Locus Sound is Nathaniel Berry (vocals/guitar), Matt Pizer (bass), Gary Spector (guitar), Falon Lewis (drums), Sydney Finfer (vocals) and Isabella Bruno (vocals). The young band that all look like they are probably still in high school have some talent that is beyond their years.
Their recent release Cartographer showcases a band with technical prowess and creative intuition. I was impressed time and time again with the varied songwriting and the level at which they were able to deliver.
Throughout Cartographer there are a lot of existential and philosophical undertones. I’ll say the younger (age-wise) a band is the harder it is for them to get away with acting as if they are a band that has answers or even thoughts about deep existential questions. There were a couple of times when the singers seemed a little bit too serious for their own good in their delivery but for the most part they eloquently bypass it. This is mainly in part to the overall vibe of some of the songs and the lyrics, which tend to be creative and poetic rather than relying on tropes.
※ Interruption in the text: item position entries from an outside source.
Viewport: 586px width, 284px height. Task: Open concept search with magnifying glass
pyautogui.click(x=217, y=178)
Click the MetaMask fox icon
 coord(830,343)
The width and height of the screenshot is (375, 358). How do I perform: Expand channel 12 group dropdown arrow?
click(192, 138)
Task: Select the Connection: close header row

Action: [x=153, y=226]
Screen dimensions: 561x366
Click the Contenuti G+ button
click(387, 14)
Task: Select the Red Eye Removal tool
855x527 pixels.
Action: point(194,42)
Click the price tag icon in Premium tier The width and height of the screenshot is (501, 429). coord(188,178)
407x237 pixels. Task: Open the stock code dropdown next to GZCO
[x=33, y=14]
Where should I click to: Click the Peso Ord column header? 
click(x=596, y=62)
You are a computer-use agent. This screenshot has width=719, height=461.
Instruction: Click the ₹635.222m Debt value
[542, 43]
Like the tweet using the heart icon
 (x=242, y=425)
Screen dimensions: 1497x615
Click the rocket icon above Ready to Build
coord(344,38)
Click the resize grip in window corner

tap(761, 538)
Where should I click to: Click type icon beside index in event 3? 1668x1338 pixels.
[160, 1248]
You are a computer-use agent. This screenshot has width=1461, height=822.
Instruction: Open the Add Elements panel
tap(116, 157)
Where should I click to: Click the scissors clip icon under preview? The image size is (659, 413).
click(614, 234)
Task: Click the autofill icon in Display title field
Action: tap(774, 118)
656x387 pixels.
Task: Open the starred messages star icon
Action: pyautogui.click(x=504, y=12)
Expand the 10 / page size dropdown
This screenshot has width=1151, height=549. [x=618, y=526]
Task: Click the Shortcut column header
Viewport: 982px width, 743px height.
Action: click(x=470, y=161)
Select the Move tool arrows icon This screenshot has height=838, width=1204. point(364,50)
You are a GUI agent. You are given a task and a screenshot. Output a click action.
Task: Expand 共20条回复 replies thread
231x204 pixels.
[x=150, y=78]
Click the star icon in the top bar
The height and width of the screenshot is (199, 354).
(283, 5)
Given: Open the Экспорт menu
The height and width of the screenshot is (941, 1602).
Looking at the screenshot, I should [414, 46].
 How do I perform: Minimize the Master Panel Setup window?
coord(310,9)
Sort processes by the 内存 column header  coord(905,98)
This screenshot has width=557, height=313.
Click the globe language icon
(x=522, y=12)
The band starts with “Ephemera” which has some great moments and others that feel a bit out of place. It starts off very strong and the band finds their best moment at just under a minute in where they sound comparable to Menomena. The chorus has a very dramatic Evanescence tone that didn’t work as well. Additionally the female vocals were exceptional on this song.
“Repeat Offender” starts off with a hypnotic groove that is quite infectious. Berry’s vocals do feel a bit over-dramatic during the verse. I preferred his brighter inflection during the chorus. The song has a number of impressive changes and transitions.
“Always Am” is one Berry’s most inspired vocal performances. He is more confident, more dynamic and the levity in his voice sounds good on him. “Always Am” is a good song from beginning to end. Another highlight is “Soft Shadow” which contains good vocal performances while “House of Glass” was an interesting deviation that might have fared better without the samples.
The title track contains some great drumming and vocal harmonies. I loved the off-kilter timing. The vibrant, upbeat track “I've Seen Ghosts” is arguably the highlight on the album. They tap into an energy that felt similar to Arcade Fire.
Cartographer isn’t a fully realized album but displays a boatload of potential for this young band. The band has great chemistry and I thought the dynamic between the vocalists worked while the music itself was often original and unique. If the band stays grounded and continues to improve I could see their sound landing somewhere between The Dirty Projectors and Menomena.